“Behenji [Mayawati] has asked us to stick to our Bahujan Samaj Party [BSP]. She has suggested that in case we find that the Samajwadi Party [S.P.] is ahead in the race we should vote for the Bharatiya Janata Party [BJP],” said Ranvir Jatav (55), a BSP cadre at Ibrahimpur village in Aligarh, the seat of Aligarh Muslim University, in western Uttar Pradesh.
Mukesh Kumar (25), an undergraduate youth at the village, countered him and said: “Cycle [the S.P.’s symbol] is ahead, and Akhilesh Yadav has promised employment. Why should I not vote for the cycle?” But Ranvir Jatav argued back: “It’s important to see our party’s interest. If Mayawati wins a substantial number of seats, she would dictate terms to the BJP in terms of Ministry formation and policies to suit Bahujan [Dalit] interests.”
This anecdotal account gathered from the field while touring the hinterlands of Uttar Pradesh ahead of the election helps explain the swing of votes. The BSP’s vote share has plummeted from 22.2 per cent in 2017 to 12.88 per cent in 2022, an unusual phenomenon for a dominant Dalit outfit of the Hindi heartland.
The S.P.’s strategists had got a hint that this might happen from the fact that Mayawati was lying low, targeting the S.P. and soft-pedalling the BJP during the initial phases of the polling. However, journalists covering the election began decoding the “exchange” of appreciative words between Union Home Minister Amit Shah and Mayawati in last two phases of the election. “Behenji’s strength has to be appreciated,” Amit Shah had said. Mayawati replied: “It is Amit Shah’s greatness [to appreciate our strength].”
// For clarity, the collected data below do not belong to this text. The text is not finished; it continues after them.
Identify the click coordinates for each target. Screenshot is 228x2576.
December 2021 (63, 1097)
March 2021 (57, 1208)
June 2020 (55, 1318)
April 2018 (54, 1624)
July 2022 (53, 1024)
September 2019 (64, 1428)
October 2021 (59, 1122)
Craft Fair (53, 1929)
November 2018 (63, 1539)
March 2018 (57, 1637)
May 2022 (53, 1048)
Chief Minister Adityanath has retained power with almost the same vote share (from 39.67 per cent in 2017 to 41.29 per cent now) but reduced legislative strength: 255 against 312 in 2017.
Some political analysts argue that Hindutva of the Rashtriya Swayamsewak Sangh (RSS) and the BJP, its political arm, which borders on majoritarian politics, has subsumed caste metrics in Uttar Pradesh—the land of Ram Manohar Lohia and Kanshi Ram, who laid the foundations of backward class and Dalit movements in the post-Independence era. But this sounds too simplistic an explanation when one scrutinises how the dynamics of the various caste groups played out in the election.
S.P. president Akhilesh Yadav’s experiment of aligning with the Congress and the BSP in the 2017 Assembly election and the 2019 Lok Sabha election without doing the required groundwork at the grass-roots level failed. This time around, using this experience, Akhilesh Yadav gave suitable space to the smaller parties. He aligned with the Rastriya Lok Dal (RJD), the party with a strong base among the Jat farmers of western Uttar Pradesh; Om Prakash Rajbhar’s Suheldev Bhartiya Samaj Party (SBSP), the party representing the Rajbhar or Bhar caste; Krishna Patel’s Apna Dal (Kamerawadi), which has a base among the Kurmi caste; and the Mahan Dal, the party of the Pasi Dalits in eastern Uttar Pradesh and the Awadh region.
Former Ministers in the Adityanath government, Swami Prasad Maurya, Dara Singh Chauhan and Dharam Singh Saini, who have a reasonable following among their castes of Kushwahas, Saini/Kashyaps and Nonias shifted to the S.P. from the BJP along with about a dozen MLAs after the Election Commission announced the elections in early January.
Akhilesh Yadav accommodated these leaders and parties for two broad reasons. The first reason is to rid the S.P. of its identity as the party of Yadavs and Muslims and broaden its base on the basis of Ram Manohar Lohia’s advocacy of “preferential treatment” to the marginalised castes. The second reason is to counter the RSS-BJP’s hidden agenda to dilute the policy of job reservations for OBCs and Dalits by privatising the public sector and outsourcing government jobs on a large scale. His promise that he would have the caste census conducted after coming to power was in pursuit of these goals.
After the results were declared, jubilant RSS-BJP supporters said that some journalists had misread the election: they had presented it as a tough contest when the BJP sailed through comfortably. It was, of course, a tough contest.
What helped the BJP? Two things certainly helped the BJP ride out the tough battle. First, the dole of rations financed by the Rs.56,000-crore budgetary allocation made on the eve of the elections and the direct cash transfer of Rs.6,000 in three instalments to 25 million beneficiaries through the government machinery. Secondly, the behind-the-scenes, meticulous transfer of the Jatav votes by Mayawati to the saffron party. The BJP has won the battle of Uttar Pradesh.